An air embolism is a serious medical complication that occurs when a bubble of air or gas enters the bloodstream and obstructs blood flow. This event is most frequently associated with procedures involving intravenous (IV) access. Medical professionals take precautions to prevent air from entering the circulatory system during the insertion, use, and removal of these devices. The severity of the complication is determined by the volume and speed of air introduced into the veins.
Defining Air Embolism and Entry Via IV Access
An air embolism is the mechanical blockage of a blood vessel by a gas bubble. This occurs when a direct connection exists between an air source and the vascular system, and a pressure gradient favors the movement of air into the bloodstream. The risk varies depending on the type of IV access used.
Central venous catheters (CVCs), including PICC lines and implanted ports, pose a higher risk than standard peripheral IVs. CVCs route directly into the large central veins near the heart. In these large veins, pressure is often negative relative to the atmosphere, especially during inhalation, which can actively suck air into the body.

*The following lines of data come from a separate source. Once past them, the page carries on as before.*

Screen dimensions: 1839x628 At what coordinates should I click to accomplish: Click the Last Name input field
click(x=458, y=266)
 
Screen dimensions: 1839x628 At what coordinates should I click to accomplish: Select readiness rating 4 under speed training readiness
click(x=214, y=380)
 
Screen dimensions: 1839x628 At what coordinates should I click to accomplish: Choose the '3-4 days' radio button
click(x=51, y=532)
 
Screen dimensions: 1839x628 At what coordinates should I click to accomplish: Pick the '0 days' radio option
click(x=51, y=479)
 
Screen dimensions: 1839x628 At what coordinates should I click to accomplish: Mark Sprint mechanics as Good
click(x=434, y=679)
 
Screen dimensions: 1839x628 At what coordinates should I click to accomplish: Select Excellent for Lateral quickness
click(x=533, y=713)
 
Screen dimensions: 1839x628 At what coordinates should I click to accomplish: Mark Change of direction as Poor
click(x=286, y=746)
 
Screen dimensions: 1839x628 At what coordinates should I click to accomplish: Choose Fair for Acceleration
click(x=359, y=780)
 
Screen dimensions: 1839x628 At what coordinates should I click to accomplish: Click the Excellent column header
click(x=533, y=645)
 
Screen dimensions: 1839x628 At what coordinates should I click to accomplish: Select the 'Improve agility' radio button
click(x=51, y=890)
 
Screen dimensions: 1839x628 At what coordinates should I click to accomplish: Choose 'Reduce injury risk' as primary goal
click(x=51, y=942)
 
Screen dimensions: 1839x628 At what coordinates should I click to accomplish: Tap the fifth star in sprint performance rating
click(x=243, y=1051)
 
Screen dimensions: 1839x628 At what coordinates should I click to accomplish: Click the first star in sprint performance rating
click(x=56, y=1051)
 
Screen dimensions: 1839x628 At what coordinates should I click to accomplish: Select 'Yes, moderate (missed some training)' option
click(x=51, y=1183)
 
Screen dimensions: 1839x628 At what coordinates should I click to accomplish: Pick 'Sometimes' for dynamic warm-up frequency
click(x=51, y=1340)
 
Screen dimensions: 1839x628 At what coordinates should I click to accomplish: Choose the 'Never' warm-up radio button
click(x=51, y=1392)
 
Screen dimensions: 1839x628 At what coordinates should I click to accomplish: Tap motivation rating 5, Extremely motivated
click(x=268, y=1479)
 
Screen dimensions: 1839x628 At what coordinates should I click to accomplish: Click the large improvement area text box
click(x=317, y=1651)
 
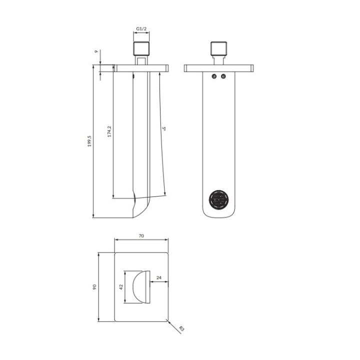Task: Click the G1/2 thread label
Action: (141, 28)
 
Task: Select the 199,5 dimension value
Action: (90, 141)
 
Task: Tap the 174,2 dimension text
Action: (110, 132)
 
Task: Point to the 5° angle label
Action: (164, 128)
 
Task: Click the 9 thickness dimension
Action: (96, 52)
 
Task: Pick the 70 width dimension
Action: (141, 236)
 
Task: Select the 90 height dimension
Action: (94, 287)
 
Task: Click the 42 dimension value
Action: (121, 287)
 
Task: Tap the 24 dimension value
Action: (159, 278)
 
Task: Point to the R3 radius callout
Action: (182, 328)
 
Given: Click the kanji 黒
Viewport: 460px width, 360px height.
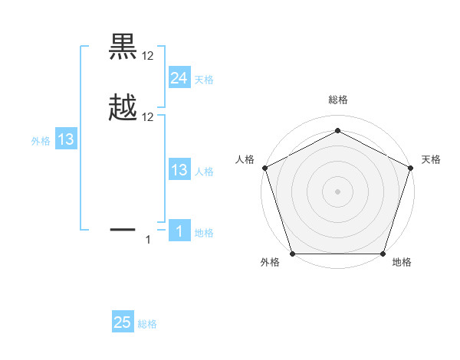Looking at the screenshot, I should coord(123,47).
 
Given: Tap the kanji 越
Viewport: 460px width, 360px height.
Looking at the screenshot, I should coord(123,107).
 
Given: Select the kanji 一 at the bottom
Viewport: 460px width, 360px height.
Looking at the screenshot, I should coord(123,228).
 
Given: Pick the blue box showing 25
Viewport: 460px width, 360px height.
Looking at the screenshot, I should coord(123,322).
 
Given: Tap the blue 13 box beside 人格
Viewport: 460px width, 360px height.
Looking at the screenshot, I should coord(179,170).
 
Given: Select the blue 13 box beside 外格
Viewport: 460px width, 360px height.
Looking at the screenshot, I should coord(66,139).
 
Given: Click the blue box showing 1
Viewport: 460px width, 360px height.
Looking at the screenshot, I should coord(179,231).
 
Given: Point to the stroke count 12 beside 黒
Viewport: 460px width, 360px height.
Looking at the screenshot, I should coord(148,56).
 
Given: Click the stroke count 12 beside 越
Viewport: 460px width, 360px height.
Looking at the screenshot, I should coord(148,117).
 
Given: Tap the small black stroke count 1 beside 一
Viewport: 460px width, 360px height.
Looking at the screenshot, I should coord(149,240).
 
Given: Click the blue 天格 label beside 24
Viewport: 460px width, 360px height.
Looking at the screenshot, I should coord(204,79).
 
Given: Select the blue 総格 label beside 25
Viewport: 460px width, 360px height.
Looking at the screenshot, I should coord(147,324).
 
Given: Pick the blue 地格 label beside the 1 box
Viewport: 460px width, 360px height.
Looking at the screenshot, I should coord(204,233).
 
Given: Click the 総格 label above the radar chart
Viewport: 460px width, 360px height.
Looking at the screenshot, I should coord(337,100).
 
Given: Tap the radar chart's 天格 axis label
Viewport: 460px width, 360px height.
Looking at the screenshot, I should coord(431,159).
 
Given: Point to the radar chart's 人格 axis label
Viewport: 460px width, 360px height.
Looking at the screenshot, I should coord(245,159).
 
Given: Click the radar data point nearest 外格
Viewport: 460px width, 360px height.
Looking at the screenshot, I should coord(292,254).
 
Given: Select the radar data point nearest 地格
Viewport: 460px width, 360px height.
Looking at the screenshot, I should coord(383,254).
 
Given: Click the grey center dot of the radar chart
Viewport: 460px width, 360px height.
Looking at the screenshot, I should coord(337,191).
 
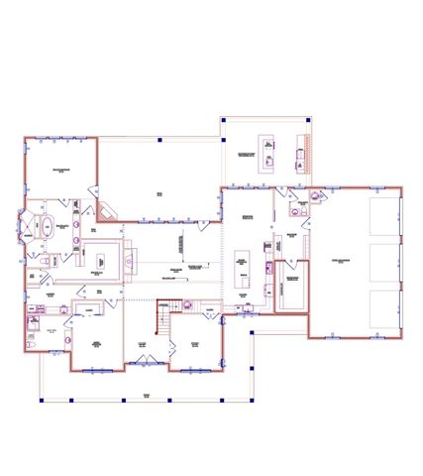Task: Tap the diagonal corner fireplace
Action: [x=108, y=211]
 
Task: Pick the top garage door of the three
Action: [x=384, y=217]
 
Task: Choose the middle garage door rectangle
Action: [x=384, y=264]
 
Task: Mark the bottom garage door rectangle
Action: [x=384, y=310]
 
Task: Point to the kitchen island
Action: [x=243, y=262]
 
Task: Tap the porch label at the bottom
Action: [x=147, y=394]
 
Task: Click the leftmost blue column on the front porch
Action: [x=42, y=401]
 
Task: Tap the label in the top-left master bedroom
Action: [x=59, y=171]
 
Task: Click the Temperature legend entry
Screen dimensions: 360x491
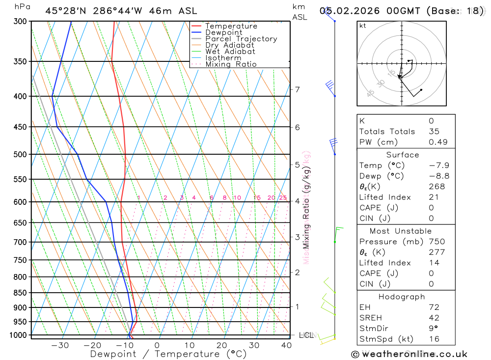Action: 231,26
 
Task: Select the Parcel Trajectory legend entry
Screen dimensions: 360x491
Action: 241,39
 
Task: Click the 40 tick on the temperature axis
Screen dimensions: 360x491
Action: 286,345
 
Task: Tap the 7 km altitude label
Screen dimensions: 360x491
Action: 297,89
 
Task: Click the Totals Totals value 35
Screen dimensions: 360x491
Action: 434,132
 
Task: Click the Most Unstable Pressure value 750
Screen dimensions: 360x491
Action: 436,242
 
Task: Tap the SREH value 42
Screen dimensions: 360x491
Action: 434,318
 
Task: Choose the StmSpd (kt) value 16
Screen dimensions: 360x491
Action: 434,339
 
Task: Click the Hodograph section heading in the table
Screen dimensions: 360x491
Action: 402,297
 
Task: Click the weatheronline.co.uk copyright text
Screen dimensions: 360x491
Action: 409,354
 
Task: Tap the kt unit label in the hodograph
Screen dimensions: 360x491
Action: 363,26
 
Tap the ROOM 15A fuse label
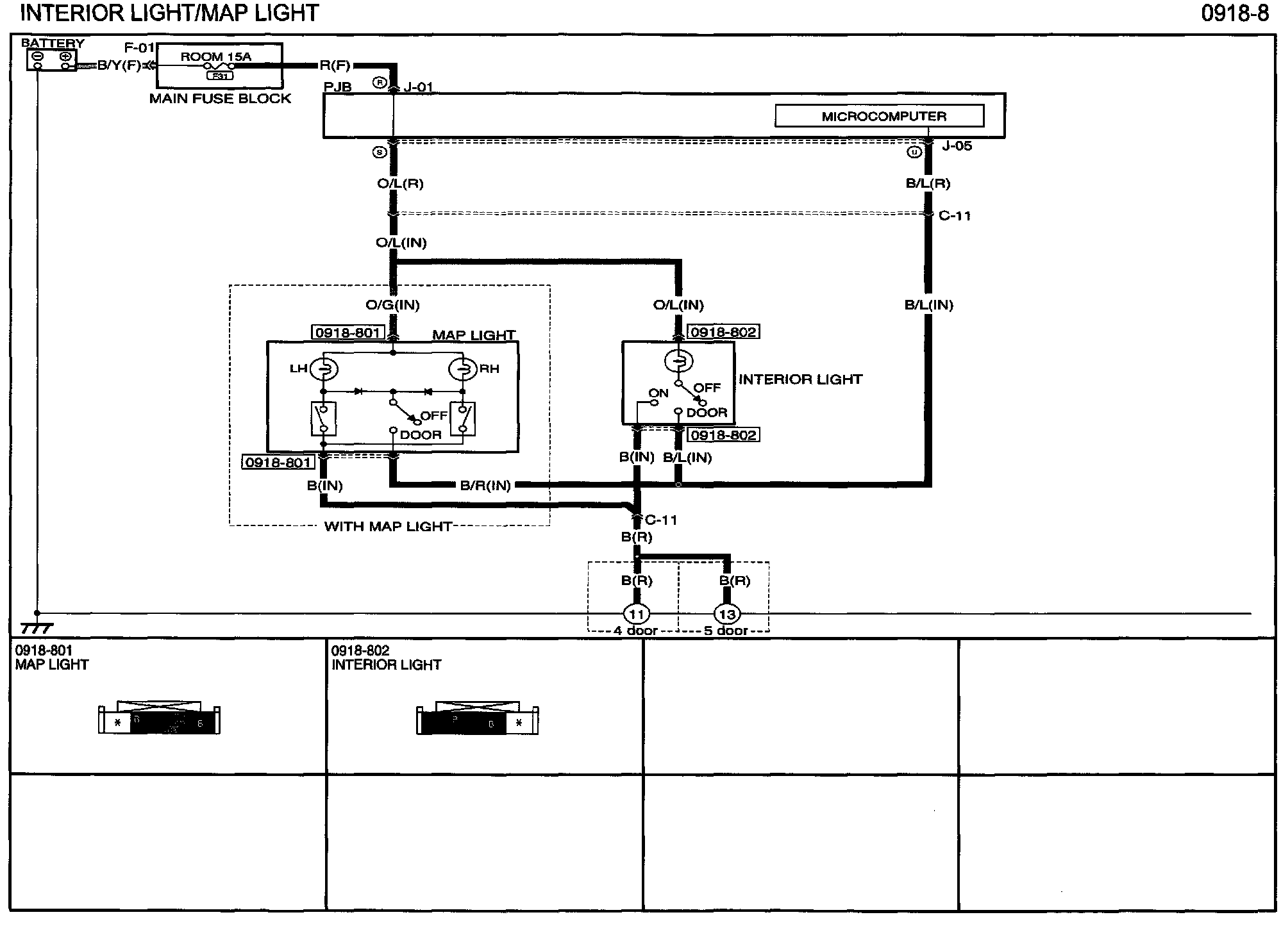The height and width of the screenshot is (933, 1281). (215, 56)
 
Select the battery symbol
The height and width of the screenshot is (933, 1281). (51, 60)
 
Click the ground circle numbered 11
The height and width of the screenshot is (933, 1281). (636, 614)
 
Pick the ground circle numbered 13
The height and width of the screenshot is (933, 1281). (727, 614)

Air can enter the central circulation if meticulous technique is not maintained during several common procedures. These include the insertion or removal of the catheter, exposing the open lumen to air. Improper line management, such as a loose connection, a cracked catheter, or an open, unclamped port, also provides a pathway for air ingress. Furthermore, failure to completely remove air from IV tubing, syringes, or infusion bags before connecting them to the patient can introduce air into the vein.
How Air Embolism Affects the Body
Once air enters the venous system, it travels to the right side of the heart. If a large volume of air enters rapidly, it can accumulate in the right ventricle and the pulmonary artery, creating a mechanical obstruction known as an “air lock.”

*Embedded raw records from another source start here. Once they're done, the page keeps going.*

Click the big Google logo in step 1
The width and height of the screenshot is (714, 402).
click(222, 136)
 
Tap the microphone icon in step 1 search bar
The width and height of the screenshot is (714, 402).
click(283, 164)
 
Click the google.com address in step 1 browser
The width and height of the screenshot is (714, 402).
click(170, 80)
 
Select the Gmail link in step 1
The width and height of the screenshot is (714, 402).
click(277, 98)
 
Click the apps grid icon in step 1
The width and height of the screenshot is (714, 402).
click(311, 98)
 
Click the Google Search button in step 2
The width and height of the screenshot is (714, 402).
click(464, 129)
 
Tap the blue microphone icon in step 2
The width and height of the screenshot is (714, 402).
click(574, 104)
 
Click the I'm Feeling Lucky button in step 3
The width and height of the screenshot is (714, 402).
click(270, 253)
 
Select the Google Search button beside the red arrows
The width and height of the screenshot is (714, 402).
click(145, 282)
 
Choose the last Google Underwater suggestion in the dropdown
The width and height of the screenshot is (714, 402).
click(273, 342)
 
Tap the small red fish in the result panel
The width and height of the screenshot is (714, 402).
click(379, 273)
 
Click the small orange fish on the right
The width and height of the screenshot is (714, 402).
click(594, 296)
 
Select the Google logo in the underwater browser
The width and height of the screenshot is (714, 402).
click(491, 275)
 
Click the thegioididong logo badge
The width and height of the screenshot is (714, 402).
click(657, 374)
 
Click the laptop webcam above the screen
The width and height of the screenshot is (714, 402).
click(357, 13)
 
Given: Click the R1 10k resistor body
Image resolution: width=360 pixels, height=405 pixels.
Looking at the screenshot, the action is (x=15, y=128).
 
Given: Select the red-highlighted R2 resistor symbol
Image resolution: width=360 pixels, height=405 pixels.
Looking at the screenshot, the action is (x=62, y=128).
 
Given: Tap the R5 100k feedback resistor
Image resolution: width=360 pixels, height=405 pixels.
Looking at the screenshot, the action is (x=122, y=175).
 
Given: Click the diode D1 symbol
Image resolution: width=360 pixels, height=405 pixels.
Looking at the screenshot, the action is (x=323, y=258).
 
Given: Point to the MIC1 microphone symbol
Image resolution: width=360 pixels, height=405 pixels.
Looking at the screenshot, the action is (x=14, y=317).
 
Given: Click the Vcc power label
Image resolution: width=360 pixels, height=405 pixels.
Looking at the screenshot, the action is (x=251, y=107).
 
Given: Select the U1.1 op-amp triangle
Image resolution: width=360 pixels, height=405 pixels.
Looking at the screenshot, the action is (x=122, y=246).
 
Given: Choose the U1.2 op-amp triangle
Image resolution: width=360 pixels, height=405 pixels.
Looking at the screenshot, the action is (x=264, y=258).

This air lock prevents the right ventricle from effectively pushing blood into the pulmonary circulation, leading to a sudden drop in cardiac output and acute right-sided heart failure. Consequences include sudden shortness of breath, chest pain, and a rapid heart rate. Low blood pressure and confusion follow as the body’s tissues are starved of oxygenated blood.
A specific finding is the “mill-wheel murmur,” a churning sound heard over the heart as the air and blood mix. Smaller air bubbles that pass into the lungs can cause pulmonary artery hypertension. Air can also pass from the right to the left side of the heart through an existing opening, such as a Patent Foramen Ovale, leading to an arterial air embolism that can cause a stroke or heart attack.

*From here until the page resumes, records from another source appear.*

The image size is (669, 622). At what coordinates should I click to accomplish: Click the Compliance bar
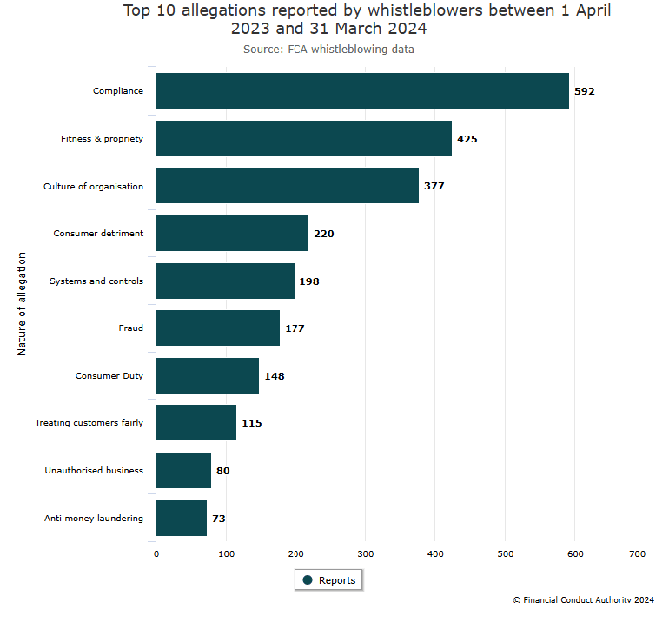pyautogui.click(x=362, y=91)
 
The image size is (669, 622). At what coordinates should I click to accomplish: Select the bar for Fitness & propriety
pyautogui.click(x=304, y=138)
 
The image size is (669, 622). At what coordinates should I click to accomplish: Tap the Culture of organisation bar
pyautogui.click(x=288, y=186)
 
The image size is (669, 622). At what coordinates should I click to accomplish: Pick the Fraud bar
pyautogui.click(x=218, y=328)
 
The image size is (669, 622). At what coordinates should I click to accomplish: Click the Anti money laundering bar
pyautogui.click(x=182, y=519)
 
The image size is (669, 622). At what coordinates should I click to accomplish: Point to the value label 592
pyautogui.click(x=585, y=91)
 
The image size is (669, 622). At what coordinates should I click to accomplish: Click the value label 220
pyautogui.click(x=324, y=234)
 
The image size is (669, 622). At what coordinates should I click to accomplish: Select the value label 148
pyautogui.click(x=275, y=376)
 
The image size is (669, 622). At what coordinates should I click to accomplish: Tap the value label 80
pyautogui.click(x=223, y=471)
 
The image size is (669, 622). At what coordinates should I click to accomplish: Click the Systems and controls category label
pyautogui.click(x=96, y=281)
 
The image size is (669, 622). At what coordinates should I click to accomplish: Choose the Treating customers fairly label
pyautogui.click(x=89, y=423)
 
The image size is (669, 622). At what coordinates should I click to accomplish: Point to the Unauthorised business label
pyautogui.click(x=94, y=471)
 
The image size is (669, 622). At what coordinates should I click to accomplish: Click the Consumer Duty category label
pyautogui.click(x=109, y=376)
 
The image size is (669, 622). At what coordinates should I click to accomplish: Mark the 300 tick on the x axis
pyautogui.click(x=366, y=553)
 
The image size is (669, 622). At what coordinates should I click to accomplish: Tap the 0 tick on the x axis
pyautogui.click(x=156, y=553)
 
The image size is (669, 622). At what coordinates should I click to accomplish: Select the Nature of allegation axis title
pyautogui.click(x=22, y=304)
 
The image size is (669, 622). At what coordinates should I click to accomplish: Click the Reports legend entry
pyautogui.click(x=328, y=580)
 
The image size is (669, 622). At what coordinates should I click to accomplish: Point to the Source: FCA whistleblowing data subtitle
pyautogui.click(x=328, y=50)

Safety Measures for Preventing Air Embolism
Preventing air embolism relies on established protocols for IV access devices. Before any infusion, all air must be removed from the IV tubing and syringes through priming. Specialized equipment, like infusion pumps with air-in-line detectors, provides an additional technological safeguard.
Patient positioning is important when manipulating central lines. During insertion or removal of a central venous catheter, the patient is often placed in the Trendelenburg position (lying on the back with the head lower than the feet). This positioning increases central venous pressure, counteracting the negative pressure gradient that could draw air into the vein.
Healthcare providers instruct patients to perform a Valsalva maneuver (bearing down or holding their breath during exhalation) as the catheter is being pulled. This action increases intrathoracic pressure, preventing air from being sucked into the open vein. After removal, an air-occlusive dressing must be applied immediately to seal the insertion site.
Emergency Treatment Steps
If an air embolism is suspected, medical staff must prevent further air entry by clamping the line or securing the connection. The patient is given 100% oxygen to breathe, which helps reduce the size of the air bubble. This high-flow oxygen promotes the diffusion of nitrogen out of the bubble and into the bloodstream for removal.
Repositioning the patient is done using the left lateral decubitus Trendelenburg position, also known as Durant’s maneuver. The patient is placed on their left side with the head tilted down. This helps shift the air bubble away from the pulmonary artery opening and trap it in the apex of the right ventricle, relieving the air lock.
Further measures include supportive care for blood pressure and circulation, often with intravenous fluids or medications. If a central line is present, aspiration of the air directly from the right atrium via the catheter may be attempted. Hyperbaric oxygen therapy (HBOT) may be considered for neurological symptoms or cardiovascular instability. HBOT involves breathing 100% oxygen at high pressure, which compresses the air bubble and accelerates its dissolution.